Breanne started working in the lab in 2007, when she began working on her M.A. in Applied Health Sciences. Her research focused on body image attitudes in non-exercising college females. For post-graduate studies, she continued her studies with a Bachelor of Education teaching Physical Education and English at the intermediate/senior level. In 2014, she packed up her life in Ontario and moved to Victoria, BC where she just recently landed a dream job as the Athletic Director at an all-girls independent school. Outside of work, she has continued to pursue athletics and spend the majority of her time training on the beautiful West Coast and racing in various long distance triathlons and marathons/ultramarathons in North America.

​​Emma Gibbons, MA
2004-2006

Emma's research focused on physical attractiveness and its perceived influence on competency and knowledge on sportscasters. Although many people who are physically attractive excel in life, she was researching whether this also influenced the audiences' perceptions of competence.
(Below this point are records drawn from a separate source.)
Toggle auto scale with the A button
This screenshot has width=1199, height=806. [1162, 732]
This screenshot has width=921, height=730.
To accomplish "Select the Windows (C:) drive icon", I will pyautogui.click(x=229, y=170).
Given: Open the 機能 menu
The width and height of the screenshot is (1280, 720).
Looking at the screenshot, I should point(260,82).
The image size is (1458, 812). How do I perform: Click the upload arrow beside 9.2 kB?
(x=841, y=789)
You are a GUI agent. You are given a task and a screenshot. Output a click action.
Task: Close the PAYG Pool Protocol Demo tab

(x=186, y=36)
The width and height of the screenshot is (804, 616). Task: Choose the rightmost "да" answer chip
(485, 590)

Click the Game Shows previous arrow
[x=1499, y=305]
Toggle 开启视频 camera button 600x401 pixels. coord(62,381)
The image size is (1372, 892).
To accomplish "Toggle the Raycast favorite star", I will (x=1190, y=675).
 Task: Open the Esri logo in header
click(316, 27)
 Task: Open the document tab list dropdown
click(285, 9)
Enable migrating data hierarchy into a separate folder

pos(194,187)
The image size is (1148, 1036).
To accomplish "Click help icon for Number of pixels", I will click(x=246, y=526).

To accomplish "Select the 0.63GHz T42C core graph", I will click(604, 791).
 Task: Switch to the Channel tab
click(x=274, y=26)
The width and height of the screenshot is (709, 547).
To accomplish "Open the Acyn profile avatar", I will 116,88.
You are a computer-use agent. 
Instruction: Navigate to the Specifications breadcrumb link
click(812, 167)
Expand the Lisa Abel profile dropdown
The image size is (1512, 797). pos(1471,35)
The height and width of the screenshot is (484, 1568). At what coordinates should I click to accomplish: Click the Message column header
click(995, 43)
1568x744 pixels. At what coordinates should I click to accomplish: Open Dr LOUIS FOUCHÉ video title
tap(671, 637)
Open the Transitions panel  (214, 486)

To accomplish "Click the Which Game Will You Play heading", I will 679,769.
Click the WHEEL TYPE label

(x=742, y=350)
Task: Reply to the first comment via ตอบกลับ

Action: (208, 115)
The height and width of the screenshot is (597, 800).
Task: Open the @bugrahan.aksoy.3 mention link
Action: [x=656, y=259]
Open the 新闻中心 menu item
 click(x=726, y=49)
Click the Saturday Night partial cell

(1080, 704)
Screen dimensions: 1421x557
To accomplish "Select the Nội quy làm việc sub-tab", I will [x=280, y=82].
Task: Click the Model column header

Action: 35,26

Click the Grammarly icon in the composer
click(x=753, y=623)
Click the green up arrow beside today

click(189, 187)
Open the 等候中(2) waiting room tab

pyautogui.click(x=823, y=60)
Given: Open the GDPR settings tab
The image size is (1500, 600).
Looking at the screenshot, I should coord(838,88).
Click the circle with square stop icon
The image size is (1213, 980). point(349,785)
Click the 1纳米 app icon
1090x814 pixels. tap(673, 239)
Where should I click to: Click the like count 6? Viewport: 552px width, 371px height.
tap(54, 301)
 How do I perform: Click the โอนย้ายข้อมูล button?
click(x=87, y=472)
Currently, she works at Mohawk College as the Interim Director for Continuing Education. She has worked at Mohawk for 8 years in various rolls with each being a stepping stone from her Master's at Brock University. Without having the opportunity to study at Brock she wouldn’t have the time management, project management, or communication skills she possesses today.  The program allowed her to own her learning opportunities and create her own path in success.